**Task directions:** All of the entries are to be written out again verbatim.

**Recorded information:**

++++++++++++++++++++

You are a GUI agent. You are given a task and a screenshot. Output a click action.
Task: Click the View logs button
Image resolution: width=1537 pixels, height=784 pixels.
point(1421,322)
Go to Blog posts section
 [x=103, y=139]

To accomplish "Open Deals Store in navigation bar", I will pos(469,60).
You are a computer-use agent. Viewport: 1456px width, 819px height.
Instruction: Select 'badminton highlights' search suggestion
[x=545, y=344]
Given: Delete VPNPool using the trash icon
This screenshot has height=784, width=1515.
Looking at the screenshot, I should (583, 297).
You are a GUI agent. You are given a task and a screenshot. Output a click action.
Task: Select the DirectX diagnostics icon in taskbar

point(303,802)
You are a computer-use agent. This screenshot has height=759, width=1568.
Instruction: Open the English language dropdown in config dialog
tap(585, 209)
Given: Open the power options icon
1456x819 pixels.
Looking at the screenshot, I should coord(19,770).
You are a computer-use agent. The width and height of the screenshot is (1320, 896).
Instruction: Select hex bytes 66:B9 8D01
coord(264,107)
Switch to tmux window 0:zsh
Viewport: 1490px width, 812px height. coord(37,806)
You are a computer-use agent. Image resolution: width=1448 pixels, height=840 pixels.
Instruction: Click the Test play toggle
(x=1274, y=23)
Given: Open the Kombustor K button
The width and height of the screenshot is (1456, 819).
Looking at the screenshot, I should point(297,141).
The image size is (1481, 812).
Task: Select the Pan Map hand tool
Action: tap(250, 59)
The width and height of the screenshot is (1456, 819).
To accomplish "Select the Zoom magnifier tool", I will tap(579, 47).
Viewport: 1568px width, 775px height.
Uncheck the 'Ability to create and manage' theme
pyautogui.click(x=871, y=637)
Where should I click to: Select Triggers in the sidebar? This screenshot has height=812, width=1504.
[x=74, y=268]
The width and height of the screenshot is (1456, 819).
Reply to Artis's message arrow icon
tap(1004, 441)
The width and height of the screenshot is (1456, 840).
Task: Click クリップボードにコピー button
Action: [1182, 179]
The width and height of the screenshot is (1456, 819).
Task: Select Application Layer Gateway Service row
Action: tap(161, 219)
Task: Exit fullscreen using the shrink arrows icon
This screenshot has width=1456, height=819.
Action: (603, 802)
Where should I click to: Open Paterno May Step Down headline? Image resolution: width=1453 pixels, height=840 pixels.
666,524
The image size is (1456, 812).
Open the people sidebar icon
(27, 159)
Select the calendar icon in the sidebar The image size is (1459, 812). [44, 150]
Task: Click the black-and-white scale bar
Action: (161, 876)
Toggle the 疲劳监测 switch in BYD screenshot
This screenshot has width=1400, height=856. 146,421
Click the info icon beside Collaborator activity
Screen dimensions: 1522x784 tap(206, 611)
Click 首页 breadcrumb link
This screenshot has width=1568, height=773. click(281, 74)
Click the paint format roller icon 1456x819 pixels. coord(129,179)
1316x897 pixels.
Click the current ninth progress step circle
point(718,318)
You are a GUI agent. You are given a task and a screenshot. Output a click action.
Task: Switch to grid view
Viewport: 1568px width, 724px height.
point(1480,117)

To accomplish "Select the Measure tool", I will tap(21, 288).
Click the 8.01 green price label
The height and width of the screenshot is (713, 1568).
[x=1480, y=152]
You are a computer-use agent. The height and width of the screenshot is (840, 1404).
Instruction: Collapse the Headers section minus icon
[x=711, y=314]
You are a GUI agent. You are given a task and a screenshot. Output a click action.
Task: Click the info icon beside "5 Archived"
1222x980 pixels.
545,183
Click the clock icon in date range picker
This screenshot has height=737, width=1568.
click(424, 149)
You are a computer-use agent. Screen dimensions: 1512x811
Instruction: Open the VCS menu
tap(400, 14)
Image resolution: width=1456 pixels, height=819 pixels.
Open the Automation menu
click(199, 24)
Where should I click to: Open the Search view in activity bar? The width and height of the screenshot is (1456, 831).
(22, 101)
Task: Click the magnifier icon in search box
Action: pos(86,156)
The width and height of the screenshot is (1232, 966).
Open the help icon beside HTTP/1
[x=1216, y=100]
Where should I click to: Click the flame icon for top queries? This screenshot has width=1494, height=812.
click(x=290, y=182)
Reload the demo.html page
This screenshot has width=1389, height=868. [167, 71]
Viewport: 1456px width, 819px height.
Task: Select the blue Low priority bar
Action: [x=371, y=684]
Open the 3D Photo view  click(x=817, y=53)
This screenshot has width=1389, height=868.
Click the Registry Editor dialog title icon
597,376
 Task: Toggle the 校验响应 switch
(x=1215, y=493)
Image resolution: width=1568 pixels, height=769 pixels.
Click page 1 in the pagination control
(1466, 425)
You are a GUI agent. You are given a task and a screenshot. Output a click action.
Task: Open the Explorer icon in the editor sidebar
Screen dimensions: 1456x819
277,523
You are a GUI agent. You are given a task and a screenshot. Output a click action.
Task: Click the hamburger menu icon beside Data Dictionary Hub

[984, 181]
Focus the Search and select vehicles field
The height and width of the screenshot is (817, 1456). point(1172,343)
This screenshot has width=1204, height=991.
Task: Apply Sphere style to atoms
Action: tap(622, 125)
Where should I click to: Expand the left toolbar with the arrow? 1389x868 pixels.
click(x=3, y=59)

++++++++++++++++++++

**Answer for the task:**
You are a GUI agent. You are given a task and a screenshot. Output a click action.
Task: Click the View logs button
Image resolution: width=1537 pixels, height=784 pixels.
point(1421,322)
Go to Blog posts section
 [x=103, y=139]

To accomplish "Open Deals Store in navigation bar", I will pos(469,60).
You are a computer-use agent. Viewport: 1456px width, 819px height.
Instruction: Select 'badminton highlights' search suggestion
[x=545, y=344]
Given: Delete VPNPool using the trash icon
This screenshot has height=784, width=1515.
Looking at the screenshot, I should (583, 297).
You are a GUI agent. You are given a task and a screenshot. Output a click action.
Task: Select the DirectX diagnostics icon in taskbar

point(303,802)
You are a computer-use agent. This screenshot has height=759, width=1568.
Instruction: Open the English language dropdown in config dialog
tap(585, 209)
Given: Open the power options icon
1456x819 pixels.
Looking at the screenshot, I should coord(19,770).
You are a computer-use agent. The width and height of the screenshot is (1320, 896).
Instruction: Select hex bytes 66:B9 8D01
coord(264,107)
Switch to tmux window 0:zsh
Viewport: 1490px width, 812px height. coord(37,806)
You are a computer-use agent. Image resolution: width=1448 pixels, height=840 pixels.
Instruction: Click the Test play toggle
(x=1274, y=23)
Given: Open the Kombustor K button
The width and height of the screenshot is (1456, 819).
Looking at the screenshot, I should point(297,141).
The image size is (1481, 812).
Task: Select the Pan Map hand tool
Action: tap(250, 59)
The width and height of the screenshot is (1456, 819).
To accomplish "Select the Zoom magnifier tool", I will tap(579, 47).
Viewport: 1568px width, 775px height.
Uncheck the 'Ability to create and manage' theme
pyautogui.click(x=871, y=637)
Where should I click to: Select Triggers in the sidebar? This screenshot has height=812, width=1504.
[x=74, y=268]
The width and height of the screenshot is (1456, 819).
Reply to Artis's message arrow icon
tap(1004, 441)
The width and height of the screenshot is (1456, 840).
Task: Click クリップボードにコピー button
Action: [1182, 179]
The width and height of the screenshot is (1456, 819).
Task: Select Application Layer Gateway Service row
Action: tap(161, 219)
Task: Exit fullscreen using the shrink arrows icon
This screenshot has width=1456, height=819.
Action: (603, 802)
Where should I click to: Open Paterno May Step Down headline? Image resolution: width=1453 pixels, height=840 pixels.
666,524
The image size is (1456, 812).
Open the people sidebar icon
(27, 159)
Select the calendar icon in the sidebar The image size is (1459, 812). [44, 150]
Task: Click the black-and-white scale bar
Action: (161, 876)
Toggle the 疲劳监测 switch in BYD screenshot
This screenshot has width=1400, height=856. 146,421
Click the info icon beside Collaborator activity
Screen dimensions: 1522x784 tap(206, 611)
Click 首页 breadcrumb link
This screenshot has width=1568, height=773. click(281, 74)
Click the paint format roller icon 1456x819 pixels. coord(129,179)
1316x897 pixels.
Click the current ninth progress step circle
point(718,318)
You are a GUI agent. You are given a task and a screenshot. Output a click action.
Task: Switch to grid view
Viewport: 1568px width, 724px height.
point(1480,117)

To accomplish "Select the Measure tool", I will tap(21, 288).
Click the 8.01 green price label
The height and width of the screenshot is (713, 1568).
[x=1480, y=152]
You are a computer-use agent. The height and width of the screenshot is (840, 1404).
Instruction: Collapse the Headers section minus icon
[x=711, y=314]
You are a GUI agent. You are given a task and a screenshot. Output a click action.
Task: Click the info icon beside "5 Archived"
1222x980 pixels.
545,183
Click the clock icon in date range picker
This screenshot has height=737, width=1568.
click(424, 149)
You are a computer-use agent. Screen dimensions: 1512x811
Instruction: Open the VCS menu
tap(400, 14)
Image resolution: width=1456 pixels, height=819 pixels.
Open the Automation menu
click(199, 24)
Where should I click to: Open the Search view in activity bar? The width and height of the screenshot is (1456, 831).
(22, 101)
Task: Click the magnifier icon in search box
Action: pos(86,156)
The width and height of the screenshot is (1232, 966).
Open the help icon beside HTTP/1
[x=1216, y=100]
Where should I click to: Click the flame icon for top queries? This screenshot has width=1494, height=812.
click(x=290, y=182)
Reload the demo.html page
This screenshot has width=1389, height=868. [167, 71]
Viewport: 1456px width, 819px height.
Task: Select the blue Low priority bar
Action: [x=371, y=684]
Open the 3D Photo view  click(x=817, y=53)
This screenshot has width=1389, height=868.
Click the Registry Editor dialog title icon
597,376
 Task: Toggle the 校验响应 switch
(x=1215, y=493)
Image resolution: width=1568 pixels, height=769 pixels.
Click page 1 in the pagination control
(1466, 425)
You are a GUI agent. You are given a task and a screenshot. Output a click action.
Task: Open the Explorer icon in the editor sidebar
Screen dimensions: 1456x819
277,523
You are a GUI agent. You are given a task and a screenshot. Output a click action.
Task: Click the hamburger menu icon beside Data Dictionary Hub

[984, 181]
Focus the Search and select vehicles field
The height and width of the screenshot is (817, 1456). point(1172,343)
This screenshot has width=1204, height=991.
Task: Apply Sphere style to atoms
Action: tap(622, 125)
Where should I click to: Expand the left toolbar with the arrow? 1389x868 pixels.
click(x=3, y=59)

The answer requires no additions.